Monday, 27 August 2012

Lover of Unreason: The Story of Assia Wevill

I've had this entry in my "saved" folder for some weeks now. The reason I've held off from hitting publish is mainly because by discussing this topic I'm aware that I could be construed as feeding into the world of gossip and speculation towards Sylvia Plath, Ted Hughes and their marriage. I don't want to do this, but at the same time, I think that perhaps giving a book review on the subject of Assia Wevill might give readers the chance to find out a little more about "the other woman" and perhaps by the end, we might all consider our personal feelings a little changed. Or realise that personal judgements don't matter when looking at the literature!

Plath wrote, "Now the room is ahiss" in 'Words heard, by accident, over the phone'. Most critics think the "ahiss" is a direct reference to Assia. Hughes memorialised his falling in love with the exotic Wevill in 'Dreamers'. Her life and interactions have been captured in the film "Sylvia" - and anyone interested in Plath knows vague details about the woman who stole Hughes away. But who was Assia Wevill? What was it about her that motivated Hughes and Plath to document her in their writings? It's a difficult question. But I do think it is something worth addressing - even for the sake of filling in a few gaps in general awareness.

Saying that, I now aim to give a review of the 2006 biography, Lover of Unreason: Assia Wevill, Sylvia Plath's Rival and Ted Hughes's Doomed Love. I do so primarily because I think Wevill did inform some of Plath's poems, and I think the anger that propelled the creative burst Sylvia Plath had in autumn 1962 was as a result of the many things, but the break-up of her marriage was a hugely important catalyst. For this basic reason, Wevill is a person of note. Reading the book, I found myself becoming interested in Wevill as an individual - intrigued by how she was described by those who knew her. I feel that these reasons warrant a review of this book.

- _Directive A_
Write out the whole post on the Assia Wevill biography, word for word.

[Recorded data]
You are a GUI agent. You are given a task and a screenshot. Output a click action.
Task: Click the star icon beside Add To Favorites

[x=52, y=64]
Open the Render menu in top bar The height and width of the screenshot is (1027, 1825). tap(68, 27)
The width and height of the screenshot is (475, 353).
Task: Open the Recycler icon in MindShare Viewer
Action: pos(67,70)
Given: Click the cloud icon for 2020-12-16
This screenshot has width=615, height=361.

--

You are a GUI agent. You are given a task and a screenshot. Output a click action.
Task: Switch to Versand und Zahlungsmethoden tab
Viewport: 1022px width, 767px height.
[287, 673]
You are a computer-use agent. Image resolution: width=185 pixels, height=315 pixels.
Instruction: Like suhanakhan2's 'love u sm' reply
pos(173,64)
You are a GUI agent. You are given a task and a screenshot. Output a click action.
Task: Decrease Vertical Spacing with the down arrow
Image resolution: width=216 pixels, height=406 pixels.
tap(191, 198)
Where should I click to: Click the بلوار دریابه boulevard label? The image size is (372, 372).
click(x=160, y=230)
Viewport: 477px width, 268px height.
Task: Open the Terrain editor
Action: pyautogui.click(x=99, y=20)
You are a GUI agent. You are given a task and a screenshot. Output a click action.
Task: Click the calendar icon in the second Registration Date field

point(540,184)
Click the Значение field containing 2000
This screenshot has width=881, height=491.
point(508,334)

---

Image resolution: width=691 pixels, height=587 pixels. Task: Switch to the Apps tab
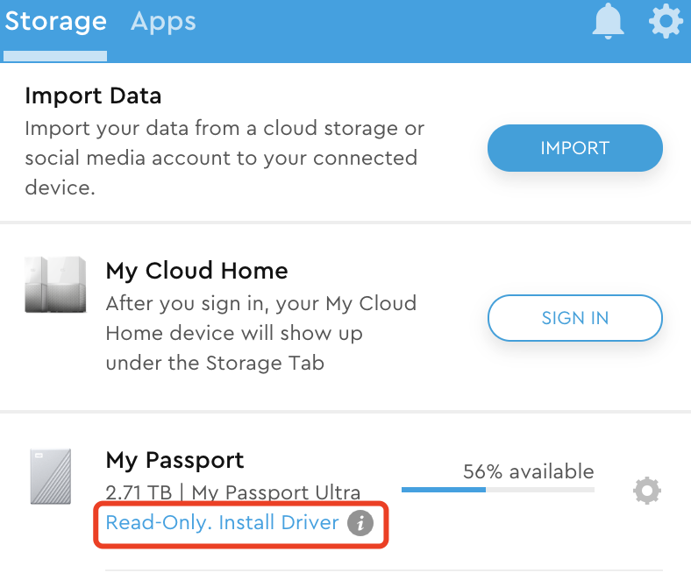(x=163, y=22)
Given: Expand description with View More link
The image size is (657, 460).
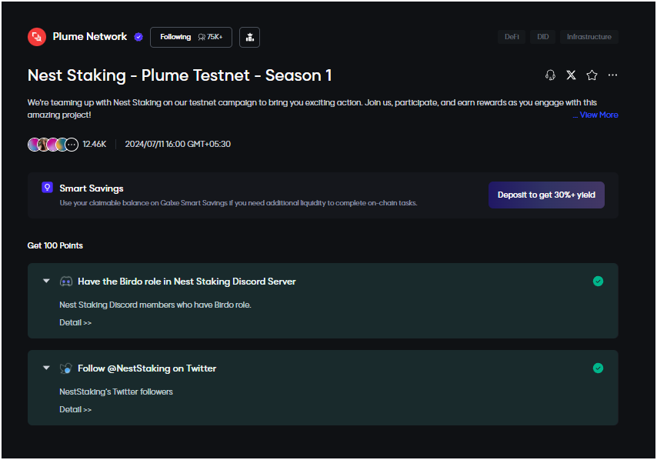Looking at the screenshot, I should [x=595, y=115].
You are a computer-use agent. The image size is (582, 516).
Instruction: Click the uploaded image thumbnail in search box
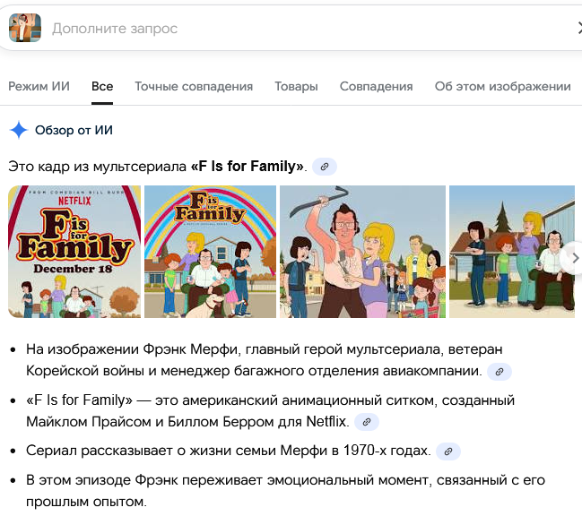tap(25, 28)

- _Directive B_
Put the records from the line with "You are a computer-use agent. Image" to the line with "point(508,334)", both lines included, into a Markdown table with the columns Row and Line. Number each row and leave out blank lines.

- _Complete output A_
Monday, 27 August 2012

Lover of Unreason: The Story of Assia Wevill

I've had this entry in my "saved" folder for some weeks now. The reason I've held off from hitting publish is mainly because by discussing this topic I'm aware that I could be construed as feeding into the world of gossip and speculation towards Sylvia Plath, Ted Hughes and their marriage. I don't want to do this, but at the same time, I think that perhaps giving a book review on the subject of Assia Wevill might give readers the chance to find out a little more about "the other woman" and perhaps by the end, we might all consider our personal feelings a little changed. Or realise that personal judgements don't matter when looking at the literature!

Plath wrote, "Now the room is ahiss" in 'Words heard, by accident, over the phone'. Most critics think the "ahiss" is a direct reference to Assia. Hughes memorialised his falling in love with the exotic Wevill in 'Dreamers'. Her life and interactions have been captured in the film "Sylvia" - and anyone interested in Plath knows vague details about the woman who stole Hughes away. But who was Assia Wevill? What was it about her that motivated Hughes and Plath to document her in their writings? It's a difficult question. But I do think it is something worth addressing - even for the sake of filling in a few gaps in general awareness.

Saying that, I now aim to give a review of the 2006 biography, Lover of Unreason: Assia Wevill, Sylvia Plath's Rival and Ted Hughes's Doomed Love. I do so primarily because I think Wevill did inform some of Plath's poems, and I think the anger that propelled the creative burst Sylvia Plath had in autumn 1962 was as a result of the many things, but the break-up of her marriage was a hugely important catalyst. For this basic reason, Wevill is a person of note. Reading the book, I found myself becoming interested in Wevill as an individual - intrigued by how she was described by those who knew her. I feel that these reasons warrant a review of this book.

- _Complete output B_
| Row | Line |
|---|---|
| 1 | You are a computer-use agent. Image resolution: width=185 pixels, height=315 pixels. |
| 2 | Instruction: Like suhanakhan2's 'love u sm' reply |
| 3 | pos(173,64) |
| 4 | You are a GUI agent. You are given a task and a screenshot. Output a click action. |
| 5 | Task: Decrease Vertical Spacing with the down arrow |
| 6 | Image resolution: width=216 pixels, height=406 pixels. |
| 7 | tap(191, 198) |
| 8 | Where should I click to: Click the بلوار دریابه boulevard label? The image size is (372, 372). |
| 9 | click(x=160, y=230) |
| 10 | Viewport: 477px width, 268px height. |
| 11 | Task: Open the Terrain editor |
| 12 | Action: pyautogui.click(x=99, y=20) |
| 13 | You are a GUI agent. You are given a task and a screenshot. Output a click action. |
| 14 | Task: Click the calendar icon in the second Registration Date field |
| 15 | point(540,184) |
| 16 | Click the Значение field containing 2000 |
| 17 | This screenshot has width=881, height=491. |
| 18 | point(508,334) |